This programme provides broad knowledge of marine geological and geophysical techniques and advanced training in marine geophysical exploration techniques, mathematical modelling, geodynamics, coastal processes, micropalaeontology or palaeoceanographic expertise.
You will gain hands-on research experience through an advanced project with leading international researchers. The MRes focuses less on taught modules and more on the research project (about two-thirds of the year).

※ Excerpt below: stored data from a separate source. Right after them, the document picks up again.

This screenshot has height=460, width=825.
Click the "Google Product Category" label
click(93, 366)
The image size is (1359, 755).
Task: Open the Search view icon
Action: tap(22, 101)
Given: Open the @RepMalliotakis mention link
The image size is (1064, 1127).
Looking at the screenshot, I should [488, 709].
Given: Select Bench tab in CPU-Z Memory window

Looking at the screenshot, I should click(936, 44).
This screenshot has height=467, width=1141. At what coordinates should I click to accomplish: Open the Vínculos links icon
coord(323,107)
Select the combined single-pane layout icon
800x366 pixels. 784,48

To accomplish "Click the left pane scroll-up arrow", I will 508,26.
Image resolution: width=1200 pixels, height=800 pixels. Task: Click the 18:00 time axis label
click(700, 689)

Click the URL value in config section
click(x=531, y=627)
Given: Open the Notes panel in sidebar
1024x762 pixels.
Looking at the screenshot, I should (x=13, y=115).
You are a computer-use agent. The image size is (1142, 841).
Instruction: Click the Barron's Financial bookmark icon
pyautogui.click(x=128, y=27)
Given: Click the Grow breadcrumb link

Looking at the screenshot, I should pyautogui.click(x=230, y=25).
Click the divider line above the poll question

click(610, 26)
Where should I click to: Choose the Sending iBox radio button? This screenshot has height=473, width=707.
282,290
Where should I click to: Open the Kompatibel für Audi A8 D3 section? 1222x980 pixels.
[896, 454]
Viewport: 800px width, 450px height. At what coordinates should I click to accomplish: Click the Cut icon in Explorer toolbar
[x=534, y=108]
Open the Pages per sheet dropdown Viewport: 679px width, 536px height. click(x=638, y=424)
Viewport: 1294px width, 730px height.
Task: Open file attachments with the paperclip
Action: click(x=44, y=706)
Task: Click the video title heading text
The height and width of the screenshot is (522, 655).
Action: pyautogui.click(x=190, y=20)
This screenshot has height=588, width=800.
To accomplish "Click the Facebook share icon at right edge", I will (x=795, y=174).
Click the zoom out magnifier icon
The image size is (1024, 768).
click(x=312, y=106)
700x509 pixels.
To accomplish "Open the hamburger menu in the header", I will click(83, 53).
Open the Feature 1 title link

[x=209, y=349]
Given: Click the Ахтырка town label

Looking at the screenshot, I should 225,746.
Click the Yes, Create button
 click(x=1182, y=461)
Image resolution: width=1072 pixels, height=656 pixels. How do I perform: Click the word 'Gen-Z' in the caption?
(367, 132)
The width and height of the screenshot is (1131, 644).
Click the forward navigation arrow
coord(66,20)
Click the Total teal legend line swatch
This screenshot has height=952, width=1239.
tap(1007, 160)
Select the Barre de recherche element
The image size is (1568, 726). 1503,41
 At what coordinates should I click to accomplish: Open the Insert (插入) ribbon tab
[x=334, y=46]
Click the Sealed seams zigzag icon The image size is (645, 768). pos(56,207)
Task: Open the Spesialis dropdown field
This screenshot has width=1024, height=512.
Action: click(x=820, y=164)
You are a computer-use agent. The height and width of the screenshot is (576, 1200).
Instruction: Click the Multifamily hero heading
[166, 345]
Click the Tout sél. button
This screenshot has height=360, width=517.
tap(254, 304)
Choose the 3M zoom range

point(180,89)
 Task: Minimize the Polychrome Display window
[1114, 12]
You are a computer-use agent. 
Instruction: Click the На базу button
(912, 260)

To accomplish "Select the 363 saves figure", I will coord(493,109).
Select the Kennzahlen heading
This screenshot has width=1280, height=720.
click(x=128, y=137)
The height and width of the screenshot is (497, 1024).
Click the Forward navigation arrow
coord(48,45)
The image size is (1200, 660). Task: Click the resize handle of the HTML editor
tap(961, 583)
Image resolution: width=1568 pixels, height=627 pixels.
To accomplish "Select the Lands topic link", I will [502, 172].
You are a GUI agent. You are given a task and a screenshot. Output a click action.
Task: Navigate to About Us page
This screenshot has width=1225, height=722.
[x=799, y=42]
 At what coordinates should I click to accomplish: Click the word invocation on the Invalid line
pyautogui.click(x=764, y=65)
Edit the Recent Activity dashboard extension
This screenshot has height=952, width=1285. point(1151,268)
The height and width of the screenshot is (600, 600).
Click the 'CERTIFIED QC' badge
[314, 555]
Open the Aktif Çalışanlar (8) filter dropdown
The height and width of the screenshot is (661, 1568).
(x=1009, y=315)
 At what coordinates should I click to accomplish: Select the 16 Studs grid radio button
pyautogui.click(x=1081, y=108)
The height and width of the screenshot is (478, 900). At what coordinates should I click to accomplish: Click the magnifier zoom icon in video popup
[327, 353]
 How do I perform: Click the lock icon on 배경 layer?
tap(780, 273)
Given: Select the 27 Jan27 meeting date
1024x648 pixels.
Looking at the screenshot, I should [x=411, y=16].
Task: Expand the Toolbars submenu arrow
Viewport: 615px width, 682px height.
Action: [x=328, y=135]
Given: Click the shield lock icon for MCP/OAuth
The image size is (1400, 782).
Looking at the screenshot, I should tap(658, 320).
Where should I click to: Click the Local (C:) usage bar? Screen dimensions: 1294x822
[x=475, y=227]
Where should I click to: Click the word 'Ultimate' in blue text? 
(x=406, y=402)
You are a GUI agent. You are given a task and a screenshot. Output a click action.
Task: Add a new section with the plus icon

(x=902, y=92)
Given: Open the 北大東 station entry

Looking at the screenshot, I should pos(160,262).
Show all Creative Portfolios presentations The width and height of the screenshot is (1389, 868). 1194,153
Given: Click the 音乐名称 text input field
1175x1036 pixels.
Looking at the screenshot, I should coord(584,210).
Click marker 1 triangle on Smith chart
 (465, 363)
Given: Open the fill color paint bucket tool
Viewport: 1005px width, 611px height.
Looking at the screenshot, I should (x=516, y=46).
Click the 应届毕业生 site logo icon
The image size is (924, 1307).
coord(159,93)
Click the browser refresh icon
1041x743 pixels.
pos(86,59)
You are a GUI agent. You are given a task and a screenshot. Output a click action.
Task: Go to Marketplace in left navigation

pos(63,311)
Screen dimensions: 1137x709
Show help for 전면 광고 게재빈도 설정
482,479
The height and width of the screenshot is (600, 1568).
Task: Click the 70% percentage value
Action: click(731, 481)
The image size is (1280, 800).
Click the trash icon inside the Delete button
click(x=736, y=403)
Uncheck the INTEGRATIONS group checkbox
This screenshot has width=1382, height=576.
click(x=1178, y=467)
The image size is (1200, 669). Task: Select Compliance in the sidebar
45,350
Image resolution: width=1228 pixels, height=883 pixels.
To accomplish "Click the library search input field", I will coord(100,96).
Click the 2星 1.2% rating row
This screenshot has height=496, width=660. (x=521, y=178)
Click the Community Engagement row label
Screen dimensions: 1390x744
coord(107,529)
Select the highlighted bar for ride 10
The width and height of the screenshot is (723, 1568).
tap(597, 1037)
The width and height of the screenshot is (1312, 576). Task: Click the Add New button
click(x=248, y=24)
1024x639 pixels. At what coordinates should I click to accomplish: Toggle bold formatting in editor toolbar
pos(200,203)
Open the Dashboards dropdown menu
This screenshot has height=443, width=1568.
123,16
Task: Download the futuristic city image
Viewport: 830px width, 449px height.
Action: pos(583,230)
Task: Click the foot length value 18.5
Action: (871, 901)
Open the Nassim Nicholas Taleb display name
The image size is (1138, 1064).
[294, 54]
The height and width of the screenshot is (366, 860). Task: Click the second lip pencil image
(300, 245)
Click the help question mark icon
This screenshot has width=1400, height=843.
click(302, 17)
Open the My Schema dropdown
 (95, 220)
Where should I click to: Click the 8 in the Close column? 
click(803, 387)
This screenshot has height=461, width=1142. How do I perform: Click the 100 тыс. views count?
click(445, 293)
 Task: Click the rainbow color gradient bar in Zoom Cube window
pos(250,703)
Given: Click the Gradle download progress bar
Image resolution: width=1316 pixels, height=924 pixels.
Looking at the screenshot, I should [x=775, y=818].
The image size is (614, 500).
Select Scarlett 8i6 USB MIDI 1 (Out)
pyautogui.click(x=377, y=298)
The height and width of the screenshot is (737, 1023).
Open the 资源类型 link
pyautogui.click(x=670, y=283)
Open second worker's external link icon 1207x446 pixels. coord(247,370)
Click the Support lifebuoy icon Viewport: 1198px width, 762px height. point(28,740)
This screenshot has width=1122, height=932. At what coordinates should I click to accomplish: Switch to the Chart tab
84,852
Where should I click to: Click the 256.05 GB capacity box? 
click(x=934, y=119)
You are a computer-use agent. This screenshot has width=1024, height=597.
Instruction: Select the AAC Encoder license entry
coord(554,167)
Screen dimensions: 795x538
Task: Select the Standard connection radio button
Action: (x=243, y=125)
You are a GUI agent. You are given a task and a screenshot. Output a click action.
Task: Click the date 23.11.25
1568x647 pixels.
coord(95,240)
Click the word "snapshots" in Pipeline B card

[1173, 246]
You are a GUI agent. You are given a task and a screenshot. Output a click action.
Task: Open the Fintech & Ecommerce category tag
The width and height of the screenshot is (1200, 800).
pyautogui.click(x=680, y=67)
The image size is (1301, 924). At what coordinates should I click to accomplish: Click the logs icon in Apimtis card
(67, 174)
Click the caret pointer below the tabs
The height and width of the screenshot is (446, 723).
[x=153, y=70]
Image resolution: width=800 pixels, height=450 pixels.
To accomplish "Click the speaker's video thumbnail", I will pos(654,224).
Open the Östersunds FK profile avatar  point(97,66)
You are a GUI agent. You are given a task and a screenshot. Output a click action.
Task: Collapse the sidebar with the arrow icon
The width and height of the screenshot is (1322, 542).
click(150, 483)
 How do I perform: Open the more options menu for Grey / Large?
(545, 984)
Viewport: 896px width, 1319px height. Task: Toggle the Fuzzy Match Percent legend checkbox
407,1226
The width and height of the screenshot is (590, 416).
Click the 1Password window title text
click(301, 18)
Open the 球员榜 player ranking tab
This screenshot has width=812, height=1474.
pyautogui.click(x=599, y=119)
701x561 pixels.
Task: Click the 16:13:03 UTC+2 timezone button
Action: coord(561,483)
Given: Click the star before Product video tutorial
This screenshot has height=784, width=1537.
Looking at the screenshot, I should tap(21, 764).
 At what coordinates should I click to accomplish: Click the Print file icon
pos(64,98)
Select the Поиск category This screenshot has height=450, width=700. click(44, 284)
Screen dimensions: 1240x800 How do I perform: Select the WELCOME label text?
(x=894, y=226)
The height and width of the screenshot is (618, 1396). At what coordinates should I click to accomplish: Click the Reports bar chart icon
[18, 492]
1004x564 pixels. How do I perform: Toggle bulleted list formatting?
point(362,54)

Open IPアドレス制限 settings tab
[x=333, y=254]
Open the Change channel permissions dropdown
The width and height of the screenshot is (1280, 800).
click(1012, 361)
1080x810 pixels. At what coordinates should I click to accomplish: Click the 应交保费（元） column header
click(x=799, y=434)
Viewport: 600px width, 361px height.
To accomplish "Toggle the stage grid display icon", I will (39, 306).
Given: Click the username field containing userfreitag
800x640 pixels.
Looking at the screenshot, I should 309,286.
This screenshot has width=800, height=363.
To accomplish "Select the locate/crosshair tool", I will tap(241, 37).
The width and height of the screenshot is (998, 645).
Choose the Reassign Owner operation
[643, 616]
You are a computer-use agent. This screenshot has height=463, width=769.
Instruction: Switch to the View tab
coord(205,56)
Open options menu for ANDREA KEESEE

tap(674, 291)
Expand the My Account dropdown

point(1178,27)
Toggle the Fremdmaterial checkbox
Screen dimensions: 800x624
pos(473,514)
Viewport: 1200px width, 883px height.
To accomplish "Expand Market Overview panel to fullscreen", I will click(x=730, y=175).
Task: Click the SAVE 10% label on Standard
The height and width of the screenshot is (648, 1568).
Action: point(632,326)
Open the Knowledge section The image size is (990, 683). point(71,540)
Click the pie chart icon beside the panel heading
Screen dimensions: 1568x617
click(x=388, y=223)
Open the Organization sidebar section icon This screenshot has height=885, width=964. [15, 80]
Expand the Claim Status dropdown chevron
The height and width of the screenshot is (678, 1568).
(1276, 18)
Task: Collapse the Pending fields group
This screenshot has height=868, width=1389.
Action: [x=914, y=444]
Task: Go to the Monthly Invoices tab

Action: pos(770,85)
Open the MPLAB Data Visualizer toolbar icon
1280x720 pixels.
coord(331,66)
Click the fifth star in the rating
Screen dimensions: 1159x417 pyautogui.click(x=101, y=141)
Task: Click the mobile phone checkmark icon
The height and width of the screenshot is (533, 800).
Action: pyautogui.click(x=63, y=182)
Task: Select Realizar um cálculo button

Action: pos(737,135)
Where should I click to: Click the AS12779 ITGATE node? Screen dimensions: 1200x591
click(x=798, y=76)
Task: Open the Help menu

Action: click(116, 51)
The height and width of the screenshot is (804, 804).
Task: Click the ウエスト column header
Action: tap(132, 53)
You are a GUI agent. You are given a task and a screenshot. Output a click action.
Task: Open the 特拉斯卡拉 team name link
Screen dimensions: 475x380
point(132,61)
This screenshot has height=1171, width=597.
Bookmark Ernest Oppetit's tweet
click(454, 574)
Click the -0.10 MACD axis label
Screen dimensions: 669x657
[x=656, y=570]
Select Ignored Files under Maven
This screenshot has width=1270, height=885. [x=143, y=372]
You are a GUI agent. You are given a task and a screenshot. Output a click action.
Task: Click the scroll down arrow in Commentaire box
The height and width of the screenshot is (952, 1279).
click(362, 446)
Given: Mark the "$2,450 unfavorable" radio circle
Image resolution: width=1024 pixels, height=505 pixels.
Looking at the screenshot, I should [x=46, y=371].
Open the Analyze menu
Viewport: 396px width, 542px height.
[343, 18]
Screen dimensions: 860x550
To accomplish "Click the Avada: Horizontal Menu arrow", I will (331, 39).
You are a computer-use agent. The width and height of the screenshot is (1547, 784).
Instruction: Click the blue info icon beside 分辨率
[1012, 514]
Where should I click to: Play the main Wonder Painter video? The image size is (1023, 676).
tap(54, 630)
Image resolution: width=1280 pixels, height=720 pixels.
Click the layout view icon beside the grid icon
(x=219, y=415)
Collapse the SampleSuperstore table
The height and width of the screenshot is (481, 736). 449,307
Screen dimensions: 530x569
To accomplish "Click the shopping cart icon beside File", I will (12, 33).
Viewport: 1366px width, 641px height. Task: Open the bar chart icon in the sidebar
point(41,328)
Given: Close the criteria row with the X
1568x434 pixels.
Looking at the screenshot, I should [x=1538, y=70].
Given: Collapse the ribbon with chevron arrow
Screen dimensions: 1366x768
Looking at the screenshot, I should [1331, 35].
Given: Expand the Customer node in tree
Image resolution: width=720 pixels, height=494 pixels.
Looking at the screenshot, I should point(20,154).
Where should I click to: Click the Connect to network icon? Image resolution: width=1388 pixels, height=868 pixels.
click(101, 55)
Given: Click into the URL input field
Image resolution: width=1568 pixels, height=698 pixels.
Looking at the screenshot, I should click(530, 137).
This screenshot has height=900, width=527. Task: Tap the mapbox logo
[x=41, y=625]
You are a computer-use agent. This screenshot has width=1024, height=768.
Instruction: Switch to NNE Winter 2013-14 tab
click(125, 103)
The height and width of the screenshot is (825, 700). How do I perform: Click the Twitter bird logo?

Core modules: Contemporary Topics in Ocean and Earth Science; Introduction to Marine Geology; plus one from Introduction to Chemical Oceanography or Introduction to Physical Oceanography
Optional modules: Applied and Marine Geophysics; Basin Analysis; Coastal Sediment Dynamics; Computational Data Analysis for Geophysicists and Ocean Scientists; Geodynamics and Solid Earth Geophysics; Microfossils, Environments and Time
Optional modules: Applied Coastal Sediment Dynamics; Ecological Modelling; Global Climate Cycles; High-resolution Marine Geophysics
Plus research project
You will focus on a particular area of oceanography, which may be influenced by the subject area of your first degree, and develop specific knowledge and skills in areas determined by the modules you select and the nature of the research you undertake. The MRes is a research-led programme that differs from the MSc in focusing less on taught modules and more on the research project (about two-thirds of the year).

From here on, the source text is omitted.